Wolfspelz's Primzahl-k-linge Vermutung

Habe gerade gelesen, dass die Zahl der Primzahlen unter einer Zahl n etwa gleich n/log n ist. Das "etwa" heisst: der Grenzwert für n gegen unendlich der wirklichen Zahl der Primzahlen geteilt durch den Schätzwert "n/log n" ist gleich 1. Mit anderen Worten: für große n ist der Unterschied vernachlässigbar und die Schätzung ziemlich genau.

Es gibt außerdem noch Primzahlzwillinge, das sind aufeinanderfolgende Zahlen, die beide Primzahlen sind. Natürlich nicht direkt aufeinanderfolgend, weil dann immer eine gerade Zahl dabei wäre, die durch 2 teilbar und deshalb keine Primzahl ist. Aber wenn n und n+2 beide Primzahlen sind, dann sind sie Primzahlzwillinge. Die Zahl der Primzahlzwillinge unter einer Zahl n ist etwa n/(log n)^2. Das sieht mir ziemlich ähnlich zur Zahl der Primzahlen unterhalb von n aus.

Jetzt kommts: ich stelle mal die Vermutung auf, dass die Zahl der Primzahldrillinge unterhalb von n etwa gleich n/(log n)^3 ist. Verallgemeinerung: die Zahl der Primzahl-k-linge unter n ist etwa n/(log n)^k.

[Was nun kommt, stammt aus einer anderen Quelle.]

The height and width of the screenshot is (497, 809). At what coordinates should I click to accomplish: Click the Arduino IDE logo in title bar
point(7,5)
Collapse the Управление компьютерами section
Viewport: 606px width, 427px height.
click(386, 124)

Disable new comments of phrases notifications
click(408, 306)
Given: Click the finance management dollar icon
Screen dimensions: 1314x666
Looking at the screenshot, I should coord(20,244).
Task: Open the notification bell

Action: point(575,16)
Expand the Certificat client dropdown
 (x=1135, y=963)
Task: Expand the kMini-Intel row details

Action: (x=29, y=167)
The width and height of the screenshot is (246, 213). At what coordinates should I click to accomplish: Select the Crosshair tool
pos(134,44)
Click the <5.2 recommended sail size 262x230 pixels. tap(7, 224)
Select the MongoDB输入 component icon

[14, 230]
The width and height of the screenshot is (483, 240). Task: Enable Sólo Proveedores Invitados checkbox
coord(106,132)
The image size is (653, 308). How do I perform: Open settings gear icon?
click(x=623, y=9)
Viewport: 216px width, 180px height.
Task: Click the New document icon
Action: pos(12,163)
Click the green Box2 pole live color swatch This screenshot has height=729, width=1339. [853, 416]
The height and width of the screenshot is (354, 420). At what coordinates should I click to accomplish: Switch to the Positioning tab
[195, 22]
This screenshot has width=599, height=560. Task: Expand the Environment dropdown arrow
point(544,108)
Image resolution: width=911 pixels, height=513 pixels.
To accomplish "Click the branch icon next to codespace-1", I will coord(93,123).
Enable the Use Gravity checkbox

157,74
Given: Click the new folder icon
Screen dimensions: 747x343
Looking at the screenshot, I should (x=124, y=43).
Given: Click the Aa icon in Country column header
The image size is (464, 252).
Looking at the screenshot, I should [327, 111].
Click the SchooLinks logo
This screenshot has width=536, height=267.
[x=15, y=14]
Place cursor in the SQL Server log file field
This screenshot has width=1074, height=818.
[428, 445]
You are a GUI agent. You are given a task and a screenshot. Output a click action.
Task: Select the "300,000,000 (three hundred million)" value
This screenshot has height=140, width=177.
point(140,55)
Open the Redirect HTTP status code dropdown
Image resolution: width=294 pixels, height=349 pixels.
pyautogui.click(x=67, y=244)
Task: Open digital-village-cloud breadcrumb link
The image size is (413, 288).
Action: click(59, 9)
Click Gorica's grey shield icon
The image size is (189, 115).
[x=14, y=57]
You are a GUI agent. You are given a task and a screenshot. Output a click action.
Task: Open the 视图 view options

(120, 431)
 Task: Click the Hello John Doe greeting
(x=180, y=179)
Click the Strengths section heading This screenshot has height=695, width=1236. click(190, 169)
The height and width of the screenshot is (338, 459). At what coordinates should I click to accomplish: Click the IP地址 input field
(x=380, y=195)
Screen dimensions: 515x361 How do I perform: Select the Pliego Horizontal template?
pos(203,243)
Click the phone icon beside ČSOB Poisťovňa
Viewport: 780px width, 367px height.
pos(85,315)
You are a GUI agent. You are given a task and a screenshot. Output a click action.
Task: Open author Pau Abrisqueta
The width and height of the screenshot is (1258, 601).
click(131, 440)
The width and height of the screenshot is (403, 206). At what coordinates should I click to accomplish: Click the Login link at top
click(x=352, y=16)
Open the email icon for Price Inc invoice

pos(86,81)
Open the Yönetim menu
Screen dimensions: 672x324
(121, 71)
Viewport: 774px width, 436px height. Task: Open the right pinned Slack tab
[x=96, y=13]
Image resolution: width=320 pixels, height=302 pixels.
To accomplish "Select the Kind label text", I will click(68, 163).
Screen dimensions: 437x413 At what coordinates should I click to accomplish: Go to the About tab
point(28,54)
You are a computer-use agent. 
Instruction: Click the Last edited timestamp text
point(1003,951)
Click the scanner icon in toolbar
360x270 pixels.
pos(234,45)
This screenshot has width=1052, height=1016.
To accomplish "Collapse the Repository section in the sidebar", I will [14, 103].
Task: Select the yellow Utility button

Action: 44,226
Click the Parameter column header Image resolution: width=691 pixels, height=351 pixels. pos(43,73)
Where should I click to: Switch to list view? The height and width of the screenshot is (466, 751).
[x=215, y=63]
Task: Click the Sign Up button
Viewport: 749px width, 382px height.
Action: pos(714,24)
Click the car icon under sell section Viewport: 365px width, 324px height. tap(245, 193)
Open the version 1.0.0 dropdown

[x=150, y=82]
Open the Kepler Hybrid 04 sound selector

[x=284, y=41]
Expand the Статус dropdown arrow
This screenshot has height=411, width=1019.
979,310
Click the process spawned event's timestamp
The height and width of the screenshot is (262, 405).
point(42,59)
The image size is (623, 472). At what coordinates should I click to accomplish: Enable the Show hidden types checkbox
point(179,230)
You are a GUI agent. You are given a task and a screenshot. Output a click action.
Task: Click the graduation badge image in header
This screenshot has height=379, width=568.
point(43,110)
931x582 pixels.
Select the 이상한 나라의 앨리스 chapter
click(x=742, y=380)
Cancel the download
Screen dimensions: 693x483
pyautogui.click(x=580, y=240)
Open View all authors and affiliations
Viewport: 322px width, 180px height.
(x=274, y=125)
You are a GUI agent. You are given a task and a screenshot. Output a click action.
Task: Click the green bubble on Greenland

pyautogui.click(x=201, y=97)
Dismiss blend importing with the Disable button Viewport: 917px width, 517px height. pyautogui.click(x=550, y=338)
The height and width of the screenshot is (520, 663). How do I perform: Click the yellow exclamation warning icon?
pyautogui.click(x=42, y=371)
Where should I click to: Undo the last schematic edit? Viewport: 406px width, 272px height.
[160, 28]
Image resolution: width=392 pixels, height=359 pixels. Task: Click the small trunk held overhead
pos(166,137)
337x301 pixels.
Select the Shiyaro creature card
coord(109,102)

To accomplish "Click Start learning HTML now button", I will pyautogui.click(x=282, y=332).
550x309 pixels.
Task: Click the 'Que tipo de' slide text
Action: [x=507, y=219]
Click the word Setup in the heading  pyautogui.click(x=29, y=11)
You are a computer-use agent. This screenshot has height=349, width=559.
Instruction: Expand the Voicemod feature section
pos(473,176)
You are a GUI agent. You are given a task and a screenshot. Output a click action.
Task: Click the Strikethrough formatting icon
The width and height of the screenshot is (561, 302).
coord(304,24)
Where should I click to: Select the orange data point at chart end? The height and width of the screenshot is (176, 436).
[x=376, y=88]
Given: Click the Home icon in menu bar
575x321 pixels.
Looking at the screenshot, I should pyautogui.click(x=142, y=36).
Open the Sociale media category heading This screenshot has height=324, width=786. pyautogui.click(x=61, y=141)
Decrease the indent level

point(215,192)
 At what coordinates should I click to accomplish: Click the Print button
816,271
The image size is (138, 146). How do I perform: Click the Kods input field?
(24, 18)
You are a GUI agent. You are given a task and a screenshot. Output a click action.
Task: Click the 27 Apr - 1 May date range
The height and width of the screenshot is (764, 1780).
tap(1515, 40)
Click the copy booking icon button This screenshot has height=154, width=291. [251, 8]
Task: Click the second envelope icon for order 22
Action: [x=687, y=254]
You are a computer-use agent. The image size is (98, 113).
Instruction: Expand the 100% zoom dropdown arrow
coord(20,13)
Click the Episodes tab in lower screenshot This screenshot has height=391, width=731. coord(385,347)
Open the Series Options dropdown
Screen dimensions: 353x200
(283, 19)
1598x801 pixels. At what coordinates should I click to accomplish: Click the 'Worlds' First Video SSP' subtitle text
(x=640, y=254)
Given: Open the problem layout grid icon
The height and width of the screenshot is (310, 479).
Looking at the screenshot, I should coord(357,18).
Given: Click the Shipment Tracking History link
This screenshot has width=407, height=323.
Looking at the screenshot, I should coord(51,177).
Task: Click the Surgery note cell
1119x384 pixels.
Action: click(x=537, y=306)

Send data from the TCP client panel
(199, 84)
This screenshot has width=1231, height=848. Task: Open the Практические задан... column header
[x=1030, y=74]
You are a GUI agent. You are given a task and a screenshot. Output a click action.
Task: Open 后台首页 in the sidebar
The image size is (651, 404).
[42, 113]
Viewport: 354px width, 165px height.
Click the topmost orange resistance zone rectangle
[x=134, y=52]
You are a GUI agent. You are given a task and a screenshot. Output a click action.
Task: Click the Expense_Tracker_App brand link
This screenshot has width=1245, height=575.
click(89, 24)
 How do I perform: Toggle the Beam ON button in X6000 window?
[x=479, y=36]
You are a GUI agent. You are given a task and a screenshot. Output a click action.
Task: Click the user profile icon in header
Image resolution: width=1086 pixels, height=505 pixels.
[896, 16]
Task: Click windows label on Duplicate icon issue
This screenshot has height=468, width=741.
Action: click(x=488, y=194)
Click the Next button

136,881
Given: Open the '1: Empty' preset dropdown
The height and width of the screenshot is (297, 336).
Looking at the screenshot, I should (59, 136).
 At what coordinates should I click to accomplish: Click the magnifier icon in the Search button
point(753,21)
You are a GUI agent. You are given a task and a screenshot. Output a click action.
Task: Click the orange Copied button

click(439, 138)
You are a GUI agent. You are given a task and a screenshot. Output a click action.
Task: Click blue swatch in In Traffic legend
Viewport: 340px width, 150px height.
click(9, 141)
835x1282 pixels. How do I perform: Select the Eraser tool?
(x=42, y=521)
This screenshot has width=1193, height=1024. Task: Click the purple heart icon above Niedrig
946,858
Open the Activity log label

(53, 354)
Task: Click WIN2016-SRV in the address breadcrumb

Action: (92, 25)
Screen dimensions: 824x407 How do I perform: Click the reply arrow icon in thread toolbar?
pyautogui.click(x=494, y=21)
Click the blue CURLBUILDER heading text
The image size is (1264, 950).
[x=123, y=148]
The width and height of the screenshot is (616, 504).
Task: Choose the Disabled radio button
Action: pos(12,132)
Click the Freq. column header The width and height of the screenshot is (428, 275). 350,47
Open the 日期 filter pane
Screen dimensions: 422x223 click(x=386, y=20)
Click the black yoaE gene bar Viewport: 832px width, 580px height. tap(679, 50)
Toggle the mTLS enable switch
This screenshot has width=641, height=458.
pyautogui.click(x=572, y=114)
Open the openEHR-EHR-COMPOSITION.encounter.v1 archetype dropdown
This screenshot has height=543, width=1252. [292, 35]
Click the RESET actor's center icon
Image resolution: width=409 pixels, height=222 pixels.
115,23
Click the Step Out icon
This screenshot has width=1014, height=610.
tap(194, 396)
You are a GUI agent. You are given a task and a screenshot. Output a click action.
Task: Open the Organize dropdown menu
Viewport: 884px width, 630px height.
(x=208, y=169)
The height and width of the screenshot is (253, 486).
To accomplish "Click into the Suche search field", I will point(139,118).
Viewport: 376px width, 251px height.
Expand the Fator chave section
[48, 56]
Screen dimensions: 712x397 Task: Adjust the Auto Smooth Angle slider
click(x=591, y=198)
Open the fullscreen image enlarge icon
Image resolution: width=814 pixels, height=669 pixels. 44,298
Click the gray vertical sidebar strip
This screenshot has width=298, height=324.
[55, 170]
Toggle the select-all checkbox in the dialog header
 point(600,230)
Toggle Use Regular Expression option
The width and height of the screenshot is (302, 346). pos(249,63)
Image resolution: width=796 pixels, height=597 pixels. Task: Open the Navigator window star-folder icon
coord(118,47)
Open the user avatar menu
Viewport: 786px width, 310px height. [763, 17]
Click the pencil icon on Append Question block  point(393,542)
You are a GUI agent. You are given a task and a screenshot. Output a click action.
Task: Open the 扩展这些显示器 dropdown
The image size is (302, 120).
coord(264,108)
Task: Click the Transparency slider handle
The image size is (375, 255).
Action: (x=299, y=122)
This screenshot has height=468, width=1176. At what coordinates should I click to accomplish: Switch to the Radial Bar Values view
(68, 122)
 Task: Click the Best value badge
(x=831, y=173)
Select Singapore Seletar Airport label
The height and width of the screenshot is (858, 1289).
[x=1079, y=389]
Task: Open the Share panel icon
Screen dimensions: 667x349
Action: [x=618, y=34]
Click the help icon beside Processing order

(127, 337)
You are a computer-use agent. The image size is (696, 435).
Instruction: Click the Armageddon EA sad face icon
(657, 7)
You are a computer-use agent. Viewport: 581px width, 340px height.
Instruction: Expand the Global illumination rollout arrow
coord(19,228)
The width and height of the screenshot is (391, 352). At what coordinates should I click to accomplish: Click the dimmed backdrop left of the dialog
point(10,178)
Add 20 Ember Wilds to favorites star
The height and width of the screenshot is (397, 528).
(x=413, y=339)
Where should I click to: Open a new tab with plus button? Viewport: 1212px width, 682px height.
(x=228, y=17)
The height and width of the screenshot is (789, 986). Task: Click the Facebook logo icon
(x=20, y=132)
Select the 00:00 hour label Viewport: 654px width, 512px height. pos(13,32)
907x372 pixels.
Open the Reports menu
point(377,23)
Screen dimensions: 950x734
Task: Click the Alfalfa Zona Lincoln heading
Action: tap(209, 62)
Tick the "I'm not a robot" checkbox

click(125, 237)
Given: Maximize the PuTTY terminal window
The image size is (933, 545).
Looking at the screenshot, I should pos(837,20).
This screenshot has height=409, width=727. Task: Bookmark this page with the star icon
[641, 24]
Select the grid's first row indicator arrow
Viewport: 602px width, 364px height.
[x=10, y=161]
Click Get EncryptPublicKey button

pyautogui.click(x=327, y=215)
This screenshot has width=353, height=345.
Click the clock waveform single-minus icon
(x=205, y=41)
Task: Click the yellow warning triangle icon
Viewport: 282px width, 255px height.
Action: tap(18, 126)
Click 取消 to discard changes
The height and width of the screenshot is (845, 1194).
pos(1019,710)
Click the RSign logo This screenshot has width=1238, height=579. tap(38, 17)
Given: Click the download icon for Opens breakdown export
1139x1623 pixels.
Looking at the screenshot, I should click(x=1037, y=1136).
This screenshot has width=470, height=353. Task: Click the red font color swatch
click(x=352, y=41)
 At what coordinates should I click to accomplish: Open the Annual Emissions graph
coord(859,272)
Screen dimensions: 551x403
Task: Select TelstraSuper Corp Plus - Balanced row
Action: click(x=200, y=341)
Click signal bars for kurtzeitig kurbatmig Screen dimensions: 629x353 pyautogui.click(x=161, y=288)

Warum ist das eine "Vermutung"? Weil jeder große Mathematiker eine Vermutung aufstellt an deren Beweis sich Generationen die Zähne ausbeissen (Fermat, Poincaré, Riemann, Goldbach, Legendre, Hodge). Ergo: die Vermutung reicht für den Ruhm. Vielleicht ist es auch so, dass nur die Vermutungen von großen Mathematikern überhaupt bekannt sind, weil von den anderen keiner Notiz nimmt. Also: ich hab meinen Teil getan, die Vermutung aufgestellt. Jetzt ist es an Euch, Notiz zu nehmen und die Zähne daran auszubeissen, damit es noch für den Titel "großer Mathematiker" langt.